- **DOCUMENT SECTION**
*** Block opens ***

Leading Edge Physiotherapy and major sports teams will soon have something in common – a private pool.
Not your typical splash-and-fun pool, though – this pool offers a high-tech approach to treating injuries.
The Swimex pool allows for aquatic therapy (hydrotherapy), which can help to reduce joint and soft-tissue swelling, and to strengthen muscles before and after surgery.
Leading Edge president and co-owner Grant Fedoruk said the pool is the first of its kind in a private clinic in Canada.
When submerged in water, a patient’s weight is reduced, allowing him to exercise without the pain and forces present in land-based programs.
The pool will help his team get patients active far sooner following an injury than through normal physiotherapy, he said.
“We want them to be active and we want them to keep up the muscle function but we can’t do it on land because it’s so painful.”
“We can have them in our pool actively doing exercises with less pain on their joints.”
The pool is able to produce water currents to simulate swimming at different speeds. It is also temperature controlled and allows for high-pressure therapeutic massage.
Beside injury treatment, the pool aids with exercises for arthritis patients, treating lower back and neck pains, as well as orthopedic conditions such as joint replacements and reconstructions.
Fedoruk said a lot of professional athletes use swimming pools for rehabilitation, often sharing them with recreational swimmers.
“Our clinic here, we are in a facility that has a pool and it’s one-on-one care where I am standing right there and can go back and forth with my patients,” he said.
With their lease running out, Fedoruk said Leading Edge decided to jump ahead on future plans and double their current space.
Come January, they will move from their former present location at Sturgeon Valley Athletic Club to the new, 4200 square foot Sports Performance Centre III in Campbell Business Park.
Fedoruk said the physiotherapy clinic would employ new physiotherapists to work specifically with patients at the pool.
Patients can also look forward to a larger space for work-related rehabilitation, private treatment rooms and treatments for patients suffering from dizziness and imbalance disorder.
“We are excited about this. We were planning to do this for the past two or three years and we were waiting until we had the right place and space to do it,” he said, adding they had originally intended to build a satellite clinic to house the pool.
“This is what we’ve been working toward, having our own front door and our own space designed for us rather then making due in the space we had in the past.”

*** Block closes ***

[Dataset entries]
*** Block opens ***

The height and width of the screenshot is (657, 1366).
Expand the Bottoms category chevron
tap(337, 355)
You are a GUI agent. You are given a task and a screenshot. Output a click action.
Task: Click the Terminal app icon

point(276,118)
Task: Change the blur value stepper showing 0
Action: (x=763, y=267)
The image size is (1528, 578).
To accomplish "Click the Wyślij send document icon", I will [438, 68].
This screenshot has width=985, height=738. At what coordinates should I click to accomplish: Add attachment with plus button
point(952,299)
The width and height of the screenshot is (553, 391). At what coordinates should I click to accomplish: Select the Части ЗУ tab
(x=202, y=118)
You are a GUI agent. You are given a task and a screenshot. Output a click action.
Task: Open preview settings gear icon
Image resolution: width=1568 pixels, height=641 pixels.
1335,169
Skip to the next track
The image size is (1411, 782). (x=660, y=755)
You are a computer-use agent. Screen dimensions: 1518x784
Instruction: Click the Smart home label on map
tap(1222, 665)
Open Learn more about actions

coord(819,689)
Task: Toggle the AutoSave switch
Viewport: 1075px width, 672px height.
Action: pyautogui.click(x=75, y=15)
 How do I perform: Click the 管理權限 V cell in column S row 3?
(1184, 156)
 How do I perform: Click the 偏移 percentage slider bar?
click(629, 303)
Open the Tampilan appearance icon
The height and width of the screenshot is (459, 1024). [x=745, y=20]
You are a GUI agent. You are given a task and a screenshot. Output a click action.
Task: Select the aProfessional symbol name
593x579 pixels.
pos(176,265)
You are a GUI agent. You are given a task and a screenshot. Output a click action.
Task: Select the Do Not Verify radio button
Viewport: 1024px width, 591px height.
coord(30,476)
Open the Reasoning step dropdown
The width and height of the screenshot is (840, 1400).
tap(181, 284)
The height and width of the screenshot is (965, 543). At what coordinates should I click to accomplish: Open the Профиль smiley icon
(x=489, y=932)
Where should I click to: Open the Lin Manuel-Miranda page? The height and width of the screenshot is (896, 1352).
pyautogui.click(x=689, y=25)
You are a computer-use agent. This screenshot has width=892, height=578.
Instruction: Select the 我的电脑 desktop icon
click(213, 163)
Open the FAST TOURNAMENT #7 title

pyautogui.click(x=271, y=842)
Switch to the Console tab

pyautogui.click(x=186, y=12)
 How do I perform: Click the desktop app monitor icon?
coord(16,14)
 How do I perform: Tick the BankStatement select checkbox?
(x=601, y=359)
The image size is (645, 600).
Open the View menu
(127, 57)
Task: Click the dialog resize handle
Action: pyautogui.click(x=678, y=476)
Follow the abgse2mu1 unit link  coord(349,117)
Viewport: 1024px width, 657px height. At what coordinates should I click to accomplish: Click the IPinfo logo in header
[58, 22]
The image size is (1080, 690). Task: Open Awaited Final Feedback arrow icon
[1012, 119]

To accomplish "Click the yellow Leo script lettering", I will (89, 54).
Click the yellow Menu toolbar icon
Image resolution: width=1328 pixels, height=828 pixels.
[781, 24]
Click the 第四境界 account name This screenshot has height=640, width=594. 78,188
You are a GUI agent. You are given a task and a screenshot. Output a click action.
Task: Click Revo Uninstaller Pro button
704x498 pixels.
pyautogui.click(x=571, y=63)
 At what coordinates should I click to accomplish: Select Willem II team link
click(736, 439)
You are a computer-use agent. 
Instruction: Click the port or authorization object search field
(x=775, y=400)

*** Block closes ***

- **COMPLETE THE FOLLOWING**
1. Using the article about the clinic pool, answer these:
(a) According to Fedoruk, the pool is the first of its kind in what setting?
(b) How big is the new Sports Performance Centre III?
(c) What had Leading Edge first planned to build to house the pool?
2. Say whether each statement agrees with the article about the clinic pool:
(a) The pool can make water currents that mimic swimming at different speeds.
(b) Leading Edge plans to shrink its current space.
(c) The clinic will hire new physiotherapists to work with patients at the pool.
Rely only on the article about the clinic pool when answering.

- **TASK-BY-TASK SOLUTIONS**
1.
(a) A private clinic in Canada.
(b) 4200 square feet.
(c) A satellite clinic.

2.
(a) Yes: "The pool is able to produce water currents to simulate swimming at different speeds."
(b) No: "double their current space"
(c) Yes: "would employ new physiotherapists to work specifically with patients at the pool"